Please answer from the pull request comment: why will `parquet-mr` not emit stats for `UINT_32` and `UINT_64`?

## start EXTRACTED TEXT

You are viewing a plain text version of this content. The canonical link for it is here.
Posted to reviews@spark.apache.org by GitBox <gi...@apache.org> on 2021/10/13 17:14:17 UTC

[GitHub] [spark] sunchao commented on pull request #33639: [SPARK-36645][SQL] Aggregate (Min/Max/Count) push down for Parquet

sunchao commented on pull request #33639:
URL: https://github.com/apache/spark/pull/33639#issuecomment-942538721


   Thanks @sadikovi and @timarmstrong for taking a look! These are great points.
   
   For the case of `UINT_32` and `UINT_64`, I think `parquet-mr` will not emit stats (see [here](https://github.com/apache/parquet-mr/blob/master/parquet-hadoop/src/main/java/org/apache/parquet/format/converter/ParquetMetadataConverter.java#L722)) since the `SortOrder` for unsigned ints is `UNSIGNED`. In this case the code will fail and users should fallback by turning the config off. As an improvement I think we can detect this case and fallback at the compile time instead (see the following)

## end EXTRACTED TEXT
## start DATA EXTRACT

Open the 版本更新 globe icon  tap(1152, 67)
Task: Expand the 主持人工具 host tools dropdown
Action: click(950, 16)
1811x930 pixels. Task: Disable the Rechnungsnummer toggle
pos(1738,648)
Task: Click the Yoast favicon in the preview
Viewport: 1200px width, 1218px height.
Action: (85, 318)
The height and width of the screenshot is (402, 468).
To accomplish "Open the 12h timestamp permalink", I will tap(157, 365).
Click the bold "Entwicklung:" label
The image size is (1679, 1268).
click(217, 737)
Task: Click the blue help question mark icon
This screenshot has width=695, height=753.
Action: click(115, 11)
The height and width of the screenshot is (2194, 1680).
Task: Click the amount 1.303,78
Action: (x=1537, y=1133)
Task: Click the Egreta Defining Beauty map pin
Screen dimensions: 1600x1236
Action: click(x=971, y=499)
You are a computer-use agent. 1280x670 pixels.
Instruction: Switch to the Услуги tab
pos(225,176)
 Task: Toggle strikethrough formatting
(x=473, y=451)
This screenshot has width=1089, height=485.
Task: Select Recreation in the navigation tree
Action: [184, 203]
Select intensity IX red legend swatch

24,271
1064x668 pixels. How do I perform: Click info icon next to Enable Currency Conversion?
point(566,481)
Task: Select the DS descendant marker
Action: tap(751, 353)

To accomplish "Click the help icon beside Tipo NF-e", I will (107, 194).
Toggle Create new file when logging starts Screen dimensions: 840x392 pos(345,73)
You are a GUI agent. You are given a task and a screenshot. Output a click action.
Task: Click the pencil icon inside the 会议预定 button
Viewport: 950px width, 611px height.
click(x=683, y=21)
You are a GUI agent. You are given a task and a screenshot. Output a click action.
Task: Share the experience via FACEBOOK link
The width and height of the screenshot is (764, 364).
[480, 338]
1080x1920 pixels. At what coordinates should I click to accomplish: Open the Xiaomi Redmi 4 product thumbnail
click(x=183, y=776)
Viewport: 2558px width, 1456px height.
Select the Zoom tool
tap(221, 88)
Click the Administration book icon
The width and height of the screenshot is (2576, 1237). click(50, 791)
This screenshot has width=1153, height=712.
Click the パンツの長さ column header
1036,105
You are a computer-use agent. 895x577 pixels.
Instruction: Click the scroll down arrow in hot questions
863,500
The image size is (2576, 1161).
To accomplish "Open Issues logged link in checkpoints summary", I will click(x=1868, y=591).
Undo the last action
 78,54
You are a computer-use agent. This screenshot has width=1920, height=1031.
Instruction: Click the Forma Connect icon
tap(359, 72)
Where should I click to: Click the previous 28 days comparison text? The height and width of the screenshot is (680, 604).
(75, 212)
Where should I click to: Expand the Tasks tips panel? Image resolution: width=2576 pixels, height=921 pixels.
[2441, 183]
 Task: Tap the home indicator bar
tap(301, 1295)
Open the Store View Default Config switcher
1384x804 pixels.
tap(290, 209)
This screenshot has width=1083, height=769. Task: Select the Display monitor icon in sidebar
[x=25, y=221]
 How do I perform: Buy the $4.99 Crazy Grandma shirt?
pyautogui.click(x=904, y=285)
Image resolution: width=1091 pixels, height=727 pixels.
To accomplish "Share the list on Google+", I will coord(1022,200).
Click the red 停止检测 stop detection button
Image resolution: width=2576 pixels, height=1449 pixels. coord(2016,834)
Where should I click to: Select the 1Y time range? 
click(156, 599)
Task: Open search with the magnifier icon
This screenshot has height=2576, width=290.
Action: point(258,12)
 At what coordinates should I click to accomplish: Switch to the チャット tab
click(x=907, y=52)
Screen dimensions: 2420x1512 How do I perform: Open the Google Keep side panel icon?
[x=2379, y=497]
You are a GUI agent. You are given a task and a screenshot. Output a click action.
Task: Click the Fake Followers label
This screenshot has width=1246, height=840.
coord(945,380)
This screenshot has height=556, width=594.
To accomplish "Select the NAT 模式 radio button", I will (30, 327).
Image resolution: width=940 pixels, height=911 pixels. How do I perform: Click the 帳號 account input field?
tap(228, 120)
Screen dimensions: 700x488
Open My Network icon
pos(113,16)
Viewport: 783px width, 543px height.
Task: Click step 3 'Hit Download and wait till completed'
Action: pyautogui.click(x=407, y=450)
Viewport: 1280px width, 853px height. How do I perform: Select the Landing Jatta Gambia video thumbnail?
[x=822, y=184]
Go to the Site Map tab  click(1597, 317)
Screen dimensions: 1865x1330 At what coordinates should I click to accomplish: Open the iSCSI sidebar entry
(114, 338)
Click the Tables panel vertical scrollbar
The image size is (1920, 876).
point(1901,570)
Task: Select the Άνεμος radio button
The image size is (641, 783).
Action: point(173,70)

## end DATA EXTRACT

• **FULL OUTPUT**
The `SortOrder` for unsigned ints is `UNSIGNED`.